*Data rows*:
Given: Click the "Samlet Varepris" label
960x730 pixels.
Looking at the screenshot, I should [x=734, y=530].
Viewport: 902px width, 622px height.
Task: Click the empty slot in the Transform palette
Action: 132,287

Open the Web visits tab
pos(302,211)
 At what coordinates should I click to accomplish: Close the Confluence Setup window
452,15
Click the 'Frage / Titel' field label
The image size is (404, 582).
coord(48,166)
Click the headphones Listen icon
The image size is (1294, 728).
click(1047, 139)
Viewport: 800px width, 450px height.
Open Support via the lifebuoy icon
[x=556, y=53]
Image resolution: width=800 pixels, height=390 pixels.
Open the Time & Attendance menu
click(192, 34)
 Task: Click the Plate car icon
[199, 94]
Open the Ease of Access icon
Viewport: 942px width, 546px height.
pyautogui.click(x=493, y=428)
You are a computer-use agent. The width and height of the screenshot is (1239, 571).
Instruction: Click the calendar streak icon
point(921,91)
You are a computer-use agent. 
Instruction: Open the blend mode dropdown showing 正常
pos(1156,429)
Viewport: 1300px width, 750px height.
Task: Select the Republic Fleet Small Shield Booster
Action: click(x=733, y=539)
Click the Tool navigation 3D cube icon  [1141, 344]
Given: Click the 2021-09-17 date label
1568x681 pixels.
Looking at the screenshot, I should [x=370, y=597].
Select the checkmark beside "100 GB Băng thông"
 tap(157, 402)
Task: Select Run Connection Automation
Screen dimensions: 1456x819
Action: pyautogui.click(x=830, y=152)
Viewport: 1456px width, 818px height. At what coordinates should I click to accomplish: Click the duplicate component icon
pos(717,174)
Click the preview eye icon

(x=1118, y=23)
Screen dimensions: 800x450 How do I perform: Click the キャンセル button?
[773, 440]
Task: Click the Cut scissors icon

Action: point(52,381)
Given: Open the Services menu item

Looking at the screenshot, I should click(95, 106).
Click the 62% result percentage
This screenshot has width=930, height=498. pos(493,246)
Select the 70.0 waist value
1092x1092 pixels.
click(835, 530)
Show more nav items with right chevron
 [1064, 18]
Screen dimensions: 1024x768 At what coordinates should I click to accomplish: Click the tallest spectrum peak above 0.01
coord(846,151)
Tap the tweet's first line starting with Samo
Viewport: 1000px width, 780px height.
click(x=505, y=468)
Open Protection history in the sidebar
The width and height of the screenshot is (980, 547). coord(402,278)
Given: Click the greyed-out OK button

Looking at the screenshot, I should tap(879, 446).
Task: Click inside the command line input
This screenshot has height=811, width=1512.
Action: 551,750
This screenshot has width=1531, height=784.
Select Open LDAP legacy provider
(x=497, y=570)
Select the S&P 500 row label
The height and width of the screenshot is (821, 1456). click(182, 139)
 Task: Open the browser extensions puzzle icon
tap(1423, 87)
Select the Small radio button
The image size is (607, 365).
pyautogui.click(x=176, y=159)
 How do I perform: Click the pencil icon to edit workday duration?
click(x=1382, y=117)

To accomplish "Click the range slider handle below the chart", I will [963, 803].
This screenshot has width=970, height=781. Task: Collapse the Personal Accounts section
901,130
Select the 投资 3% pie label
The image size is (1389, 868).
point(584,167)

*Description of the task*:
Replace "Instruction" with "Directive" everywhere it occurs in the entries above, and leave all other text unchanged.

*Task result*:
Given: Click the "Samlet Varepris" label
960x730 pixels.
Looking at the screenshot, I should [x=734, y=530].
Viewport: 902px width, 622px height.
Task: Click the empty slot in the Transform palette
Action: 132,287

Open the Web visits tab
pos(302,211)
 At what coordinates should I click to accomplish: Close the Confluence Setup window
452,15
Click the 'Frage / Titel' field label
The image size is (404, 582).
coord(48,166)
Click the headphones Listen icon
The image size is (1294, 728).
click(1047, 139)
Viewport: 800px width, 450px height.
Open Support via the lifebuoy icon
[x=556, y=53]
Image resolution: width=800 pixels, height=390 pixels.
Open the Time & Attendance menu
click(192, 34)
 Task: Click the Plate car icon
[199, 94]
Open the Ease of Access icon
Viewport: 942px width, 546px height.
pyautogui.click(x=493, y=428)
You are a computer-use agent. The width and height of the screenshot is (1239, 571).
Directive: Click the calendar streak icon
point(921,91)
You are a computer-use agent. 
Directive: Open the blend mode dropdown showing 正常
pos(1156,429)
Viewport: 1300px width, 750px height.
Task: Select the Republic Fleet Small Shield Booster
Action: click(x=733, y=539)
Click the Tool navigation 3D cube icon  [1141, 344]
Given: Click the 2021-09-17 date label
1568x681 pixels.
Looking at the screenshot, I should [x=370, y=597].
Select the checkmark beside "100 GB Băng thông"
 tap(157, 402)
Task: Select Run Connection Automation
Screen dimensions: 1456x819
Action: pyautogui.click(x=830, y=152)
Viewport: 1456px width, 818px height. At what coordinates should I click to accomplish: Click the duplicate component icon
pos(717,174)
Click the preview eye icon

(x=1118, y=23)
Screen dimensions: 800x450 How do I perform: Click the キャンセル button?
[773, 440]
Task: Click the Cut scissors icon

Action: point(52,381)
Given: Open the Services menu item

Looking at the screenshot, I should click(95, 106).
Click the 62% result percentage
This screenshot has width=930, height=498. pos(493,246)
Select the 70.0 waist value
1092x1092 pixels.
click(835, 530)
Show more nav items with right chevron
 [1064, 18]
Screen dimensions: 1024x768 At what coordinates should I click to accomplish: Click the tallest spectrum peak above 0.01
coord(846,151)
Tap the tweet's first line starting with Samo
Viewport: 1000px width, 780px height.
click(x=505, y=468)
Open Protection history in the sidebar
The width and height of the screenshot is (980, 547). coord(402,278)
Given: Click the greyed-out OK button

Looking at the screenshot, I should tap(879, 446).
Task: Click inside the command line input
This screenshot has height=811, width=1512.
Action: 551,750
This screenshot has width=1531, height=784.
Select Open LDAP legacy provider
(x=497, y=570)
Select the S&P 500 row label
The height and width of the screenshot is (821, 1456). click(182, 139)
 Task: Open the browser extensions puzzle icon
tap(1423, 87)
Select the Small radio button
The image size is (607, 365).
pyautogui.click(x=176, y=159)
 How do I perform: Click the pencil icon to edit workday duration?
click(x=1382, y=117)

To accomplish "Click the range slider handle below the chart", I will [963, 803].
This screenshot has width=970, height=781. Task: Collapse the Personal Accounts section
901,130
Select the 投资 3% pie label
The image size is (1389, 868).
point(584,167)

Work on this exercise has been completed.